I wrote this the week after Halloween, and you know what that means… Christmas music–whether you like it or not. But generally, we start to feel that “The Holidays” are upon us, and whatever that implies.
I talk a lot about how “depression” is a natural adaptation to certain kinds and quantities of stress–things that create a feeling of helplessness, usually that are overwhelming or inescapable. Our body functions depress, diverting energy from non-urgent things to basic functions. Many mammals in cold regions depress because efforts to gather food in cold dark conditions would be less productive than shutting everything down and just waiting for the snow to melt. They are happy to eat up then wait it out.
Humans are mammals, and have the same tendency to depress during the dark months. I’ve felt it in my bones these past few weeks. The sleepiness. The desire to cuddle up in a warm blanket and veg out on Hallmarks. The urge to stock up on precious calories from delicious sources. I actually kind of enjoy the sensation (try googling “hygge”). But there’s a sinister side to depression that doesn’t come from biology. The painful part of this is SHAME, which can come in stronger doses in the holiday season from several sources.

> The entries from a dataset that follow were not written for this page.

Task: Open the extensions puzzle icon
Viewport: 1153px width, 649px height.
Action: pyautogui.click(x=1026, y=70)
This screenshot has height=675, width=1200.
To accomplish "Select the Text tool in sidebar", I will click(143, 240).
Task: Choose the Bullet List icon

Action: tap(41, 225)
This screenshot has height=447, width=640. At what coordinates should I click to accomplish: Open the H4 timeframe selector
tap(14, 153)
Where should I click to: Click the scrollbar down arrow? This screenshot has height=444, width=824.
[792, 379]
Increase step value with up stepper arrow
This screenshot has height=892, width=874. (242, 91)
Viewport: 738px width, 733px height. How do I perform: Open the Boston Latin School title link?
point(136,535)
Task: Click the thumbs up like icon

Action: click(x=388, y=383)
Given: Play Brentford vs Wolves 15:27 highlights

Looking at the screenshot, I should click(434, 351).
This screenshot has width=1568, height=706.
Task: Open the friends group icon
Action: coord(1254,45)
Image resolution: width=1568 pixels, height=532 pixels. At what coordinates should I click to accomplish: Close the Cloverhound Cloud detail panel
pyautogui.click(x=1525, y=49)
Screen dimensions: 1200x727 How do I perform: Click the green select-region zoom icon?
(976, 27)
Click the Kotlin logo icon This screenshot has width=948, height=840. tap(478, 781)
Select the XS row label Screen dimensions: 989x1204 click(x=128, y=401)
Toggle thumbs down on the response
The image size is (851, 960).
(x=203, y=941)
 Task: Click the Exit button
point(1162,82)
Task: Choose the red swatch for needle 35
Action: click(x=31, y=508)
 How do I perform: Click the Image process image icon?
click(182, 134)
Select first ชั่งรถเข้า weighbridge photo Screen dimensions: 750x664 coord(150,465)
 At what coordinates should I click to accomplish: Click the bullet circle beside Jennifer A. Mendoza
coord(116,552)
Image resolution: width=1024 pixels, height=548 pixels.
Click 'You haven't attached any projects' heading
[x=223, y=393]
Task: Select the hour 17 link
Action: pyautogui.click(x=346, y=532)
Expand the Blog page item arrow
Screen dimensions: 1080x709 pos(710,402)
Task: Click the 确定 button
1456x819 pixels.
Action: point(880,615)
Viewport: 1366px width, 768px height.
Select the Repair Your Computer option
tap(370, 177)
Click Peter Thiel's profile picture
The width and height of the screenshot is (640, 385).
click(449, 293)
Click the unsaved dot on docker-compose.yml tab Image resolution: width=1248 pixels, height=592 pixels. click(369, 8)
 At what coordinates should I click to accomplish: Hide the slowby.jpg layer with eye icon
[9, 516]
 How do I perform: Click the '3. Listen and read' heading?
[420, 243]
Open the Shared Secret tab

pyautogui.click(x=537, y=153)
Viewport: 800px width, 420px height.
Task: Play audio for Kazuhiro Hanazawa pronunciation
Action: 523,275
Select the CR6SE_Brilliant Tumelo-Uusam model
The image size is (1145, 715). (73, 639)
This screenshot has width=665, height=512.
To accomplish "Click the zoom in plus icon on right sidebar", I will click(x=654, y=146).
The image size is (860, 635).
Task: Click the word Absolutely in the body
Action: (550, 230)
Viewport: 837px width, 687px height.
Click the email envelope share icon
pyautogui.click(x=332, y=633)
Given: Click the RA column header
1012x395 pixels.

The first is shame about the depressive function itself. Modern society persecutes those who are slow and unproductive. Many of our bodies will feel the urge to depress, which may spike a culturally-formed anxiety about being tired and unproductive. The conflict of these two feelings can be quite painful.
The second, compounded by our body’s desire to rest, is the weight of EXPECTATIONS. So many people act as if the holidays are supposed to go a certain way, as if they were getting graded on their gifts, or parties, or decorations, or interactions with in-laws and extended family. That is SO much pressure! Wouldn’t it be nice if you could actually relaxduring the holidays?
Christmas, which is supposed to be about CHARITY (a force of unconditional love), becomes a market of GIFT DEBTS, where people stress about whether they are showing enough love to enough people to be considered “good enough.” And,they feel resentful if they don’t get enough love in the form of stuff in exchange for their expressions of love in the form of stuff.
Third, if you suffer from chronic loneliness, the shame can be exacerbated by the message that the holidays are all about togetherness, making you feel that there is something wrong with you if you’re alone.
And of course, the shame of gaining weight, much of which comes from the hibernation instinct, but also just from the stress-eating of those delicious treats that people hopefully didn’t give you because they’d feel guilty if they didn’t. We address this not necessarily by losing weight, but by learning to stop shaming or valuing certain body types (stay tuned for that post!).
How can we stop the MADNESS? Well, it starts with sitting with the belief that it is ok to be a mammal, and ok to do the holidays however you want, not how others expect you to do them.
Next is recognizing that this anxiety came from somewhere. It makes sense that we would freak out about the holidays because we learned to from actual experiences. And if this anxiety was instilled in us from specific people, recognizing they got it from somewhere as well. There is no one to blame, and compassion for ourselves and others is the only way out of this. Sitting with our emotions (perhaps that horrible holiday restlessness) will help us identify what is behind them, and help us process them to get to a place where we would feel comfortable moving through the holidays as healthily and authentically as possible.
As far as our bodily instinct to depress, I suggest we lean into it as much as is reasonably possible. When we fight natural body processes, we get side effects. But, if modern life demands our bodies act like it’s summer time, use your bright lights, turn up the heat, increase exercise and social contact, and replace holiday hibernation foods with nutrient-rich options. Warm-weather stimuli can provide some temporary help.
Loneliness requires its own discussion space, but I’ll just say it can only be cured by loving contact. If there is really no one you feel safe reaching out to, then you might need to start with the mirror or your journal. You may give yourself enough validation to take the next step to talking to someone who can help you feel safe and known.